Is the Cervelo his only bike? Did he say how much he paid for it? Probably cheap enough so he can use it for 2 years and still sell at a higher price. So why would he care? I remember when Cannondale released CAD3, they made such a big deal out of Indurain buying one, but how much can you get for a CAD3 frame on ebay today? Maybe $90-120?


----------



## asgelle (Apr 21, 2003)

elviento said:


> What I was saying was if I was selling $2K+ frames that is allegedly the very best in the world, I'd want to be a bit more particular about the geometries.


You can say that now, but it's easy enough to see that before you said


elviento said:


> The toptube length is not even center to center. Makes me doubt whether they know what they are doing.


I'm not sure that the top tube isn't measured c-c. I'd want to check with a dealer rather than rely on a sketch on a web page; but even if it isn't, what difference does it make as long as Cervelo states what the measurement points are. If they measure from the back of the seatpost, as the sketch shows, it's easy enough to subtract the seatpost radius.


----------



## ttug (May 14, 2004)

*ok, why?*

Why does it matter how a Top tube is measured as far as c to c or c to t etc etc? as it pertains to the quality of the bike?

Sure the chart on their site is at best nebulous, but I hope that anybody would actually, test RIDE a 2+ grand bike before buying it........


----------



## elviento (Mar 24, 2002)

Not just "a web site". It's Cervelo's own web site. 



asgelle said:


> You can say that now, but it's easy enough to see that before you said
> 
> I'm not sure that the top tube isn't measured c-c. I'd want to check with a dealer rather than rely on a sketch on a web page; but even if it isn't, what difference does it make as long as Cervelo states what the measurement points are. If they measure from the back of the seatpost, as the sketch shows, it's easy enough to subtract the seatpost radius.


----------



## ttug (May 14, 2004)

*and.............*



elviento said:


> Not just "a web site". It's Cervelo's own web site.
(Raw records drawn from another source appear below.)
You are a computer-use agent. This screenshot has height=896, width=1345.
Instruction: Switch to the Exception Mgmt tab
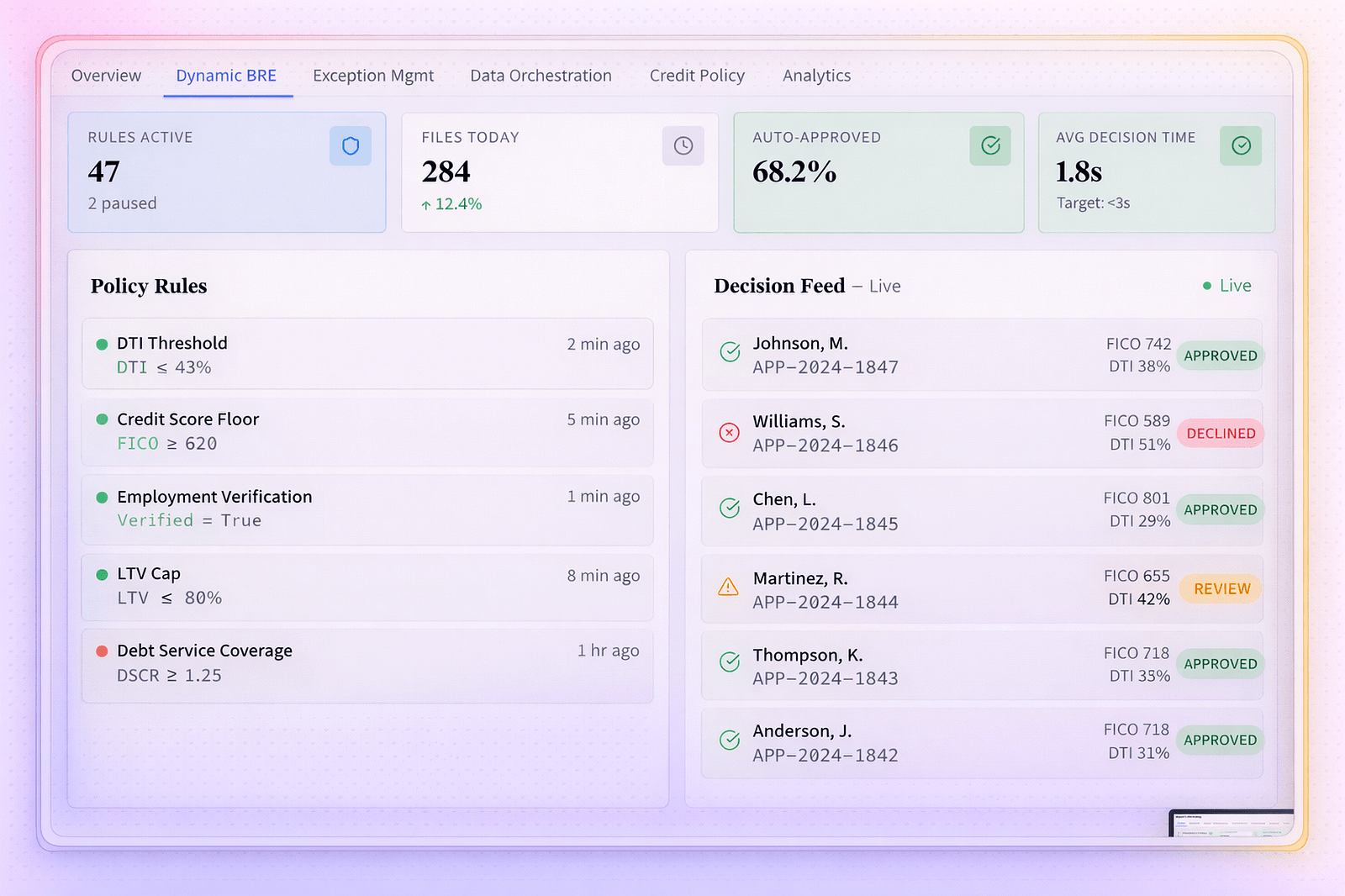[x=373, y=76]
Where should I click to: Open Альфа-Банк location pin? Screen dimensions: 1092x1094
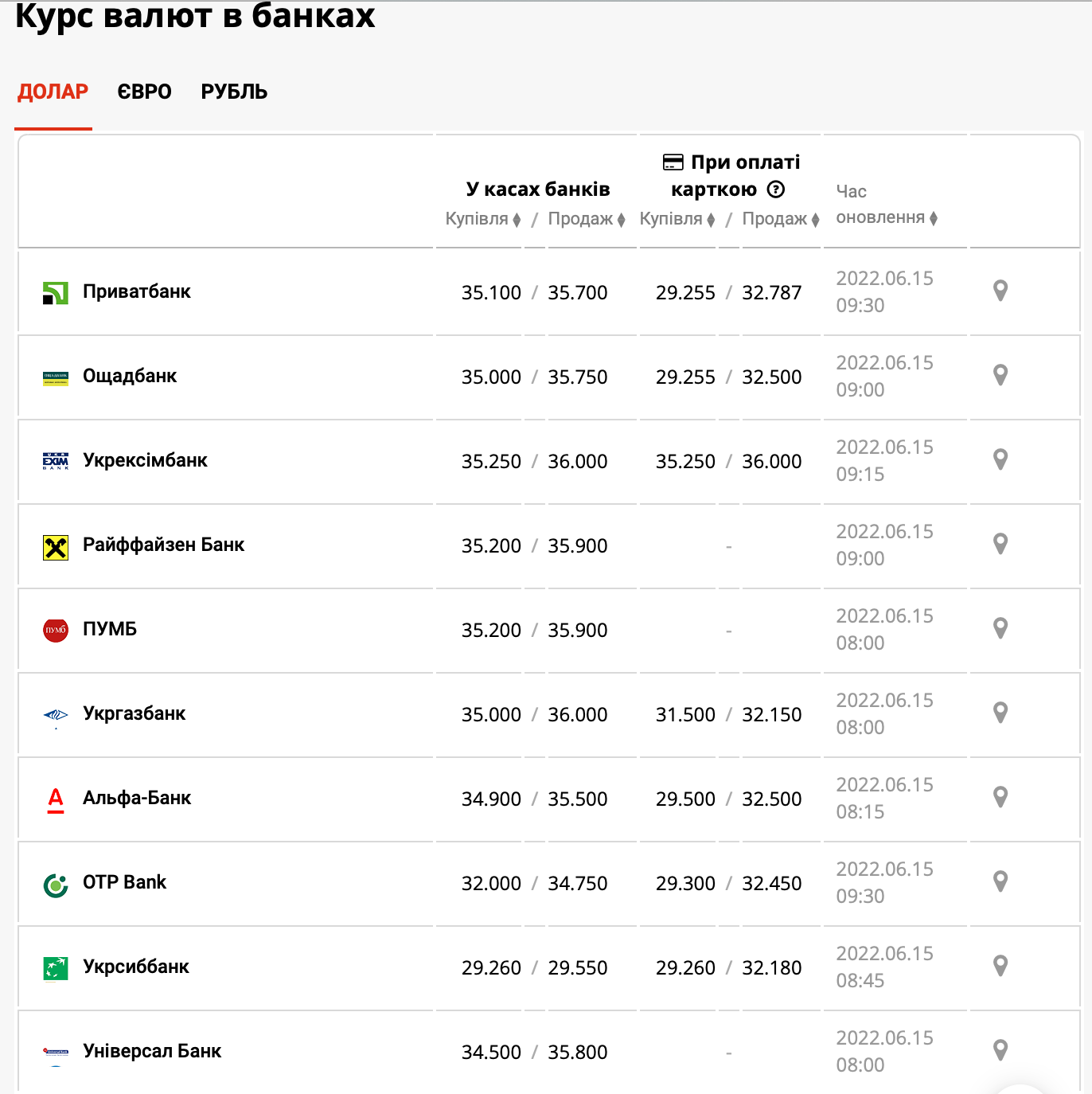[x=1000, y=797]
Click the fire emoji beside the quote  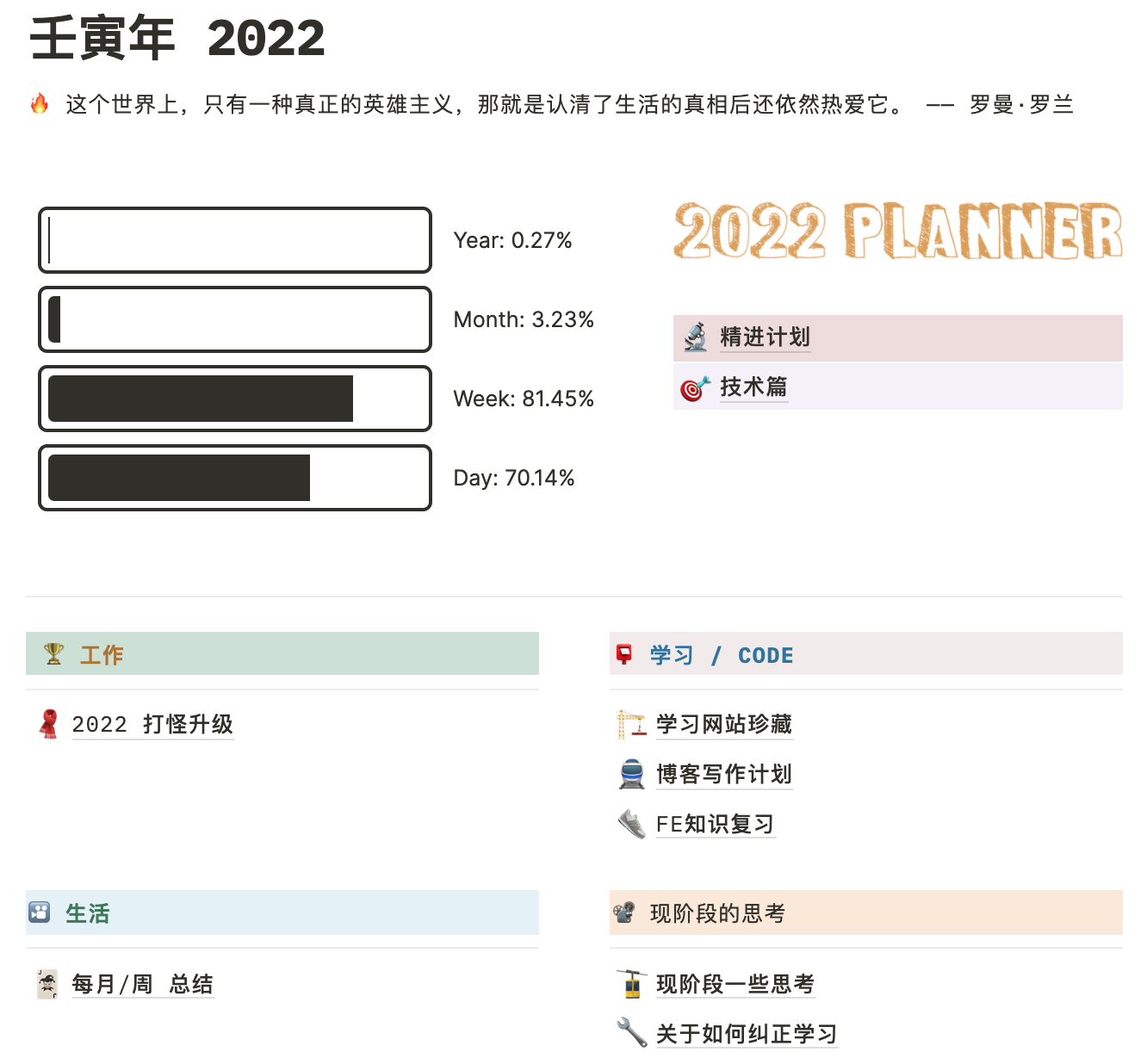(40, 104)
Its not just a web site, its also a bug killer and hair spray! Call now with 4 payments of 19.99 etc etc etc

Just a thought.......


----------



## elviento (Mar 24, 2002)

Because little things reflect how focused a manufacturer is on making a good product. Sloppy geometry chart, misprinted/misapplied decals, rough finish, confusing instructions, lousy customer service, none of these will subtract your next 40km TT time, so will you even want to test ride bikes of a manufacturer with such lack of attention to detail? 



ttug said:


> Why does it matter how a Top tube is measured as far as c to c or c to t etc etc? as it pertains to the quality of the bike?
> 
> Sure the chart on their site is at best nebulous, but I hope that anybody would actually, test RIDE a 2+ grand bike before buying it........


----------



## ttug (May 14, 2004)

*got it*



elviento said:


> Because little things reflect how focused a manufacturer is on making a good product. Sloppy geometry chart, misprinted/misapplied decals, rough finish, confusing instructions, lousy customer service, none of these will subtract your next 40km TT time, so will you even want to test ride bikes of a manufacturer with such lack of attention to detail?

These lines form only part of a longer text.